>> BEGIN Raw data

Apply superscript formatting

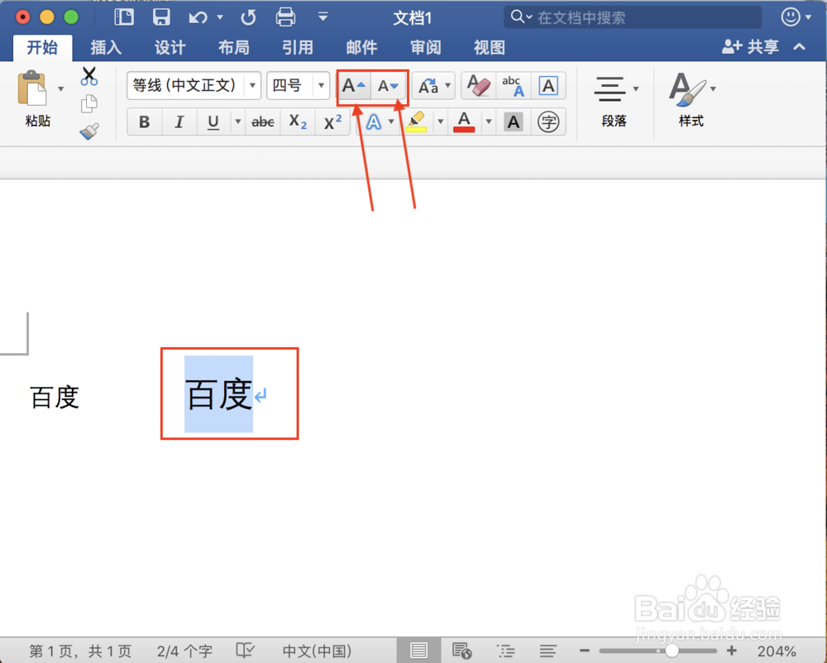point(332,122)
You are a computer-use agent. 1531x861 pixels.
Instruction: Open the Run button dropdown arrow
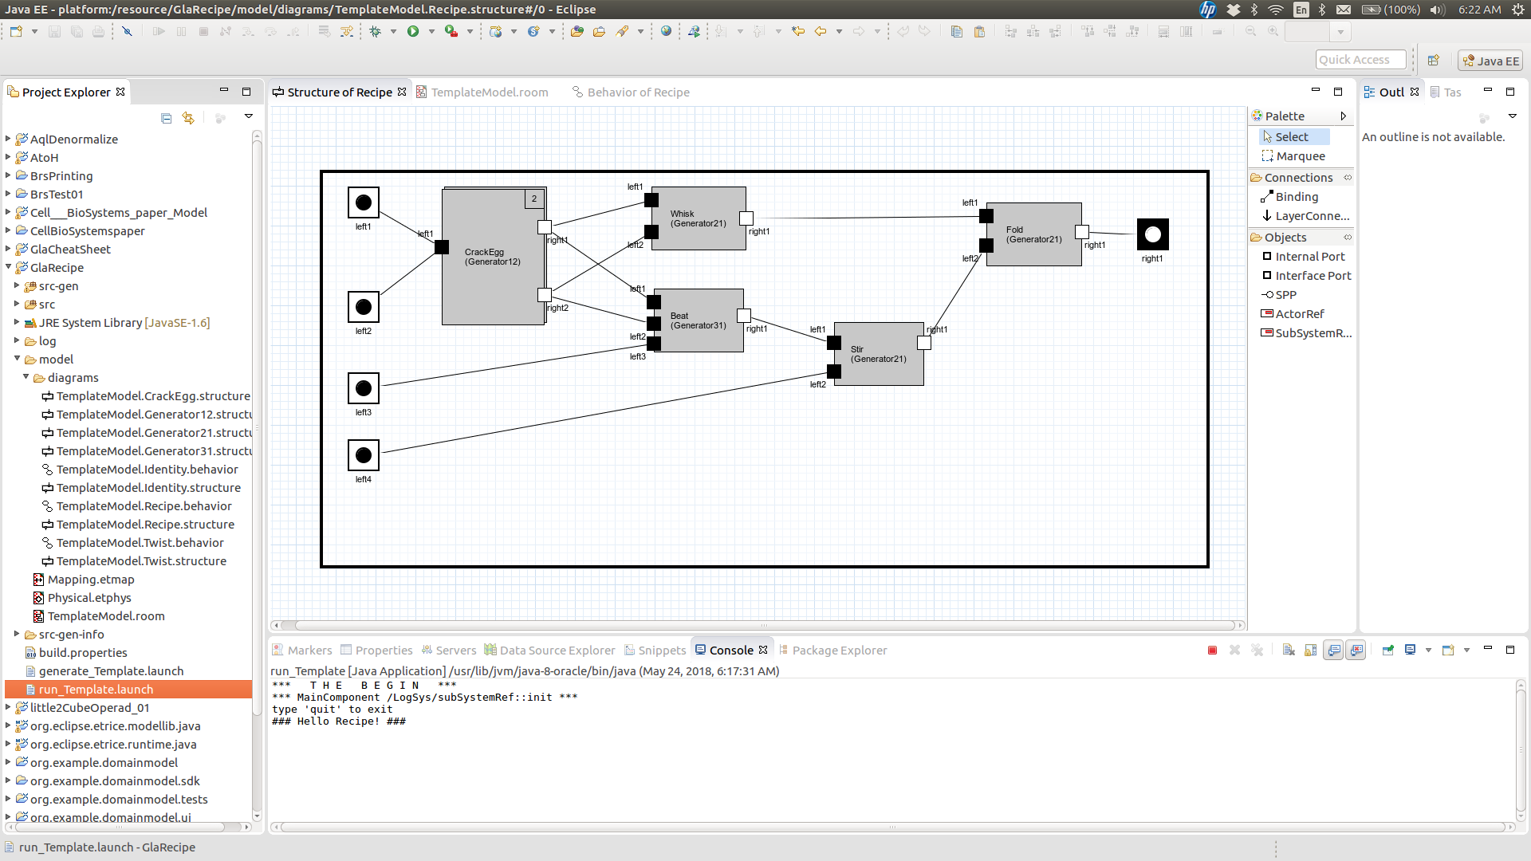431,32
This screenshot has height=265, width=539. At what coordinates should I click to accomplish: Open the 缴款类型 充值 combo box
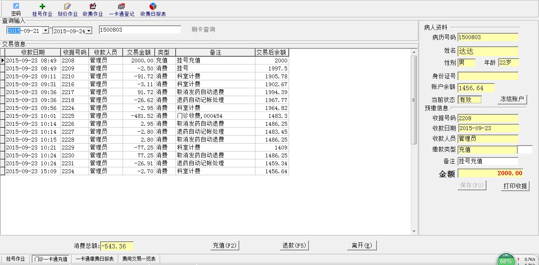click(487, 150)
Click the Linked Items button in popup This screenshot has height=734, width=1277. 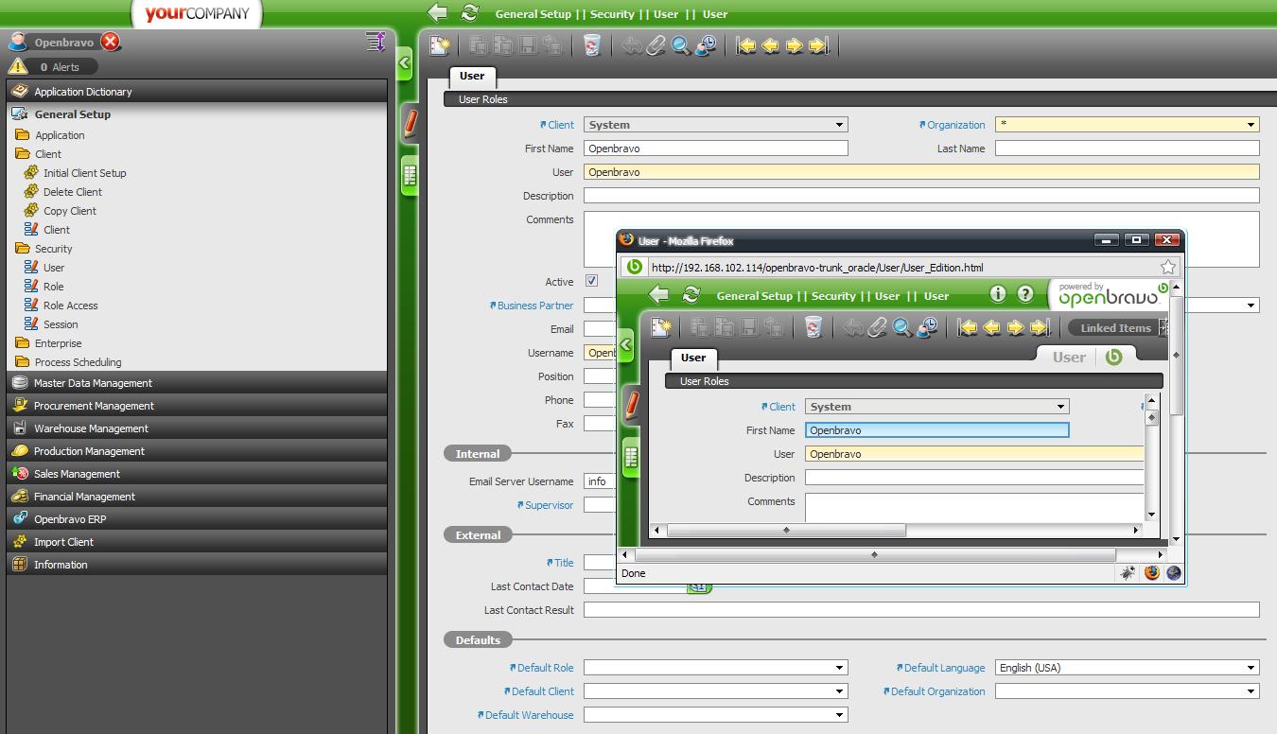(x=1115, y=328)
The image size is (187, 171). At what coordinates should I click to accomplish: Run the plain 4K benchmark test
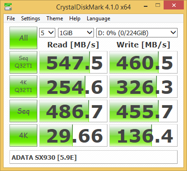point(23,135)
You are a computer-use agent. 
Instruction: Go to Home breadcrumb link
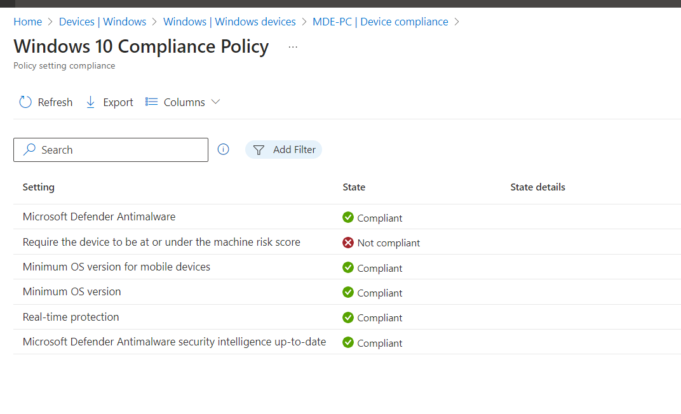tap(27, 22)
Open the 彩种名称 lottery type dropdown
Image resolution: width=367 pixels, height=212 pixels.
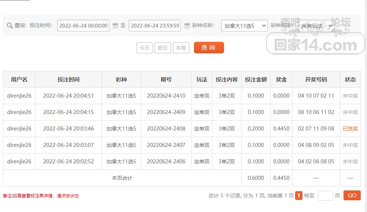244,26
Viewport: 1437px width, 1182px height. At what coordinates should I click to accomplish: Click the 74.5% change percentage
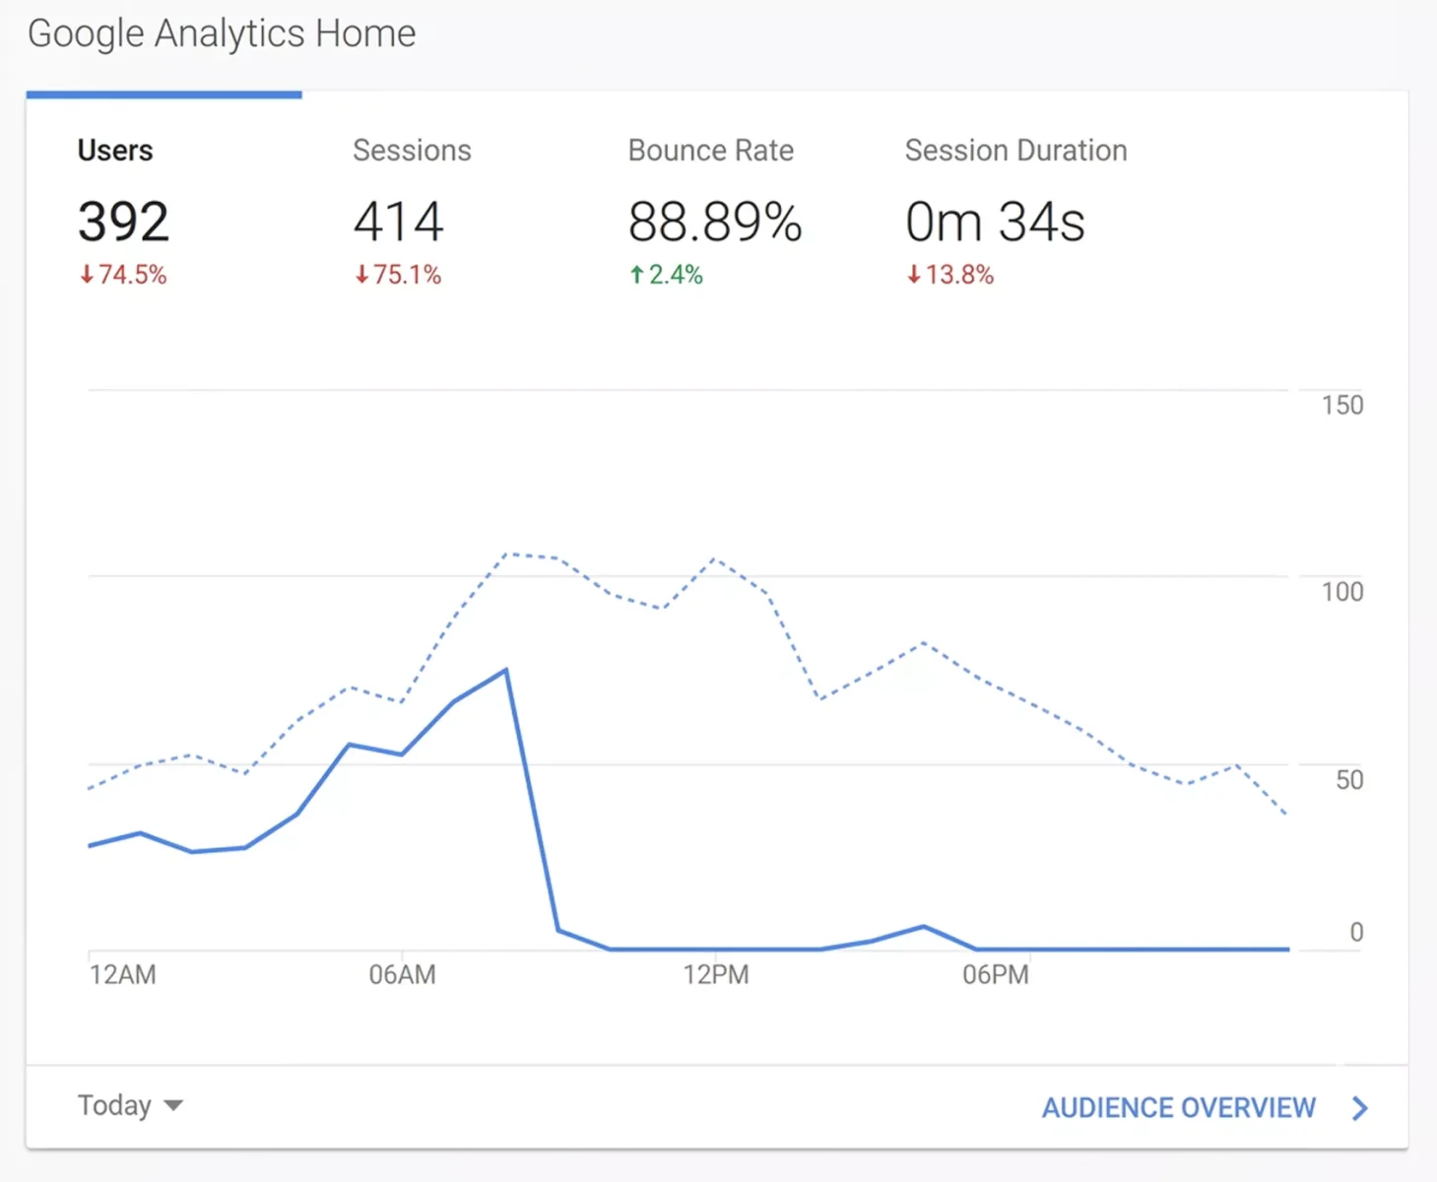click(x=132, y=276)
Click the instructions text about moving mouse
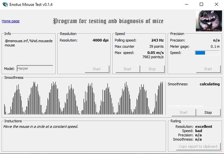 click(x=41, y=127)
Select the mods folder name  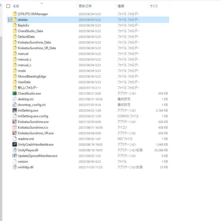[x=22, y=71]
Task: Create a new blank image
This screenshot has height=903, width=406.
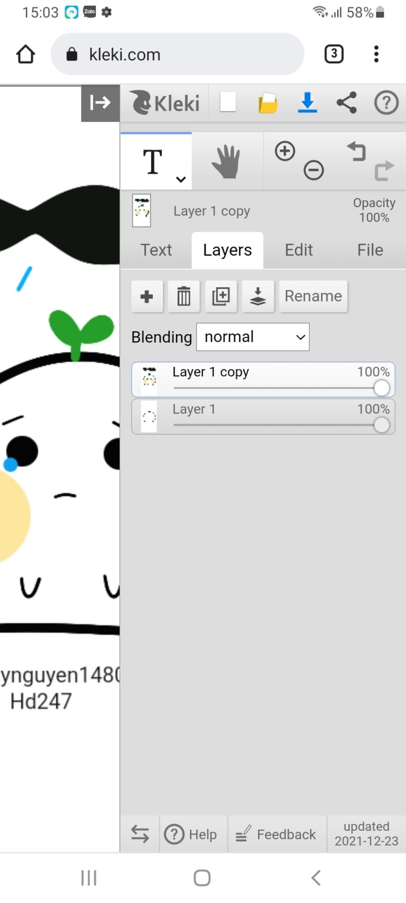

>> END Raw data

• [Your instructions]
Tally the lines above that contain the string "should", treating case as significant. Reply with the number alone.

• [Completed task]
3